> _Listed entries_
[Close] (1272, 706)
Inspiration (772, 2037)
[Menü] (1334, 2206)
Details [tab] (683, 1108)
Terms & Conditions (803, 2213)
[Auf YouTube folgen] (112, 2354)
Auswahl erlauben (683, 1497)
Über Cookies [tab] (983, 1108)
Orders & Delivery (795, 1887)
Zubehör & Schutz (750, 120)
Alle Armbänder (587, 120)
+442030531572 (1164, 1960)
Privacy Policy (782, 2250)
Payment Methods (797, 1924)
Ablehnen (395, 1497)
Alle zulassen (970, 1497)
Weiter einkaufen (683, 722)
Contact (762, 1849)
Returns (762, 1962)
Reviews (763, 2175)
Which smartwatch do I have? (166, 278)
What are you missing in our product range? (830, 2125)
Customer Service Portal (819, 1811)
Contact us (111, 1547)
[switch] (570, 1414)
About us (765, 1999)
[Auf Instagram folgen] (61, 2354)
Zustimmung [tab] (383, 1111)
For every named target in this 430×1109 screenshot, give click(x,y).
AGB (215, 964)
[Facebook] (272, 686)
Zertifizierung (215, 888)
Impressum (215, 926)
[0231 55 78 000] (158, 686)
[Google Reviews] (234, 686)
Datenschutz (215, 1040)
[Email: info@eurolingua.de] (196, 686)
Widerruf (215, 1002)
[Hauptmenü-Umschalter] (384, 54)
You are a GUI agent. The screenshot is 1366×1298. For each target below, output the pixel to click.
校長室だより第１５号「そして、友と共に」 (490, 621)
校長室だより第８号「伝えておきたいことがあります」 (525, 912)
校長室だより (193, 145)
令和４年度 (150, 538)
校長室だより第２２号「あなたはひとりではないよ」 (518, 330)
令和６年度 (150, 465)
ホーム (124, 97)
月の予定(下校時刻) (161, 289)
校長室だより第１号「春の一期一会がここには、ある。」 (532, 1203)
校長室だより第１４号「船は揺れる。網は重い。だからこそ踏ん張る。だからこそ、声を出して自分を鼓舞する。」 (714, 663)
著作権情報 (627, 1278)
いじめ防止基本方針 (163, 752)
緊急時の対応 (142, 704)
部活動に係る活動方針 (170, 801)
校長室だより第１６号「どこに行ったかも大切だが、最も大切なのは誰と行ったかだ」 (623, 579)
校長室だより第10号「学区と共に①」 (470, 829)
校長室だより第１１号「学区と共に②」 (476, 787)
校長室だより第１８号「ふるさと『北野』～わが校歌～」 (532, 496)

> _What is needed_
Taking the line that contains "校長室だより第２２号「あなたはひとりではないよ」 (518, 330)" as the first and the last line of the material as the final one, transcribe that span exactly and include nothing else.

> _Solution for this exercise_
校長室だより第２２号「あなたはひとりではないよ」 (518, 330)
令和６年度 (150, 465)
ホーム (124, 97)
月の予定(下校時刻) (161, 289)
校長室だより第１号「春の一期一会がここには、ある。」 (532, 1203)
校長室だより第１４号「船は揺れる。網は重い。だからこそ踏ん張る。だからこそ、声を出して自分を鼓舞する。」 (714, 663)
著作権情報 (627, 1278)
いじめ防止基本方針 (163, 752)
緊急時の対応 (142, 704)
部活動に係る活動方針 (170, 801)
校長室だより第１６号「どこに行ったかも大切だが、最も大切なのは誰と行ったかだ」 (623, 579)
校長室だより第10号「学区と共に①」 (470, 829)
校長室だより第１１号「学区と共に②」 (476, 787)
校長室だより第１８号「ふるさと『北野』～わが校歌～」 (532, 496)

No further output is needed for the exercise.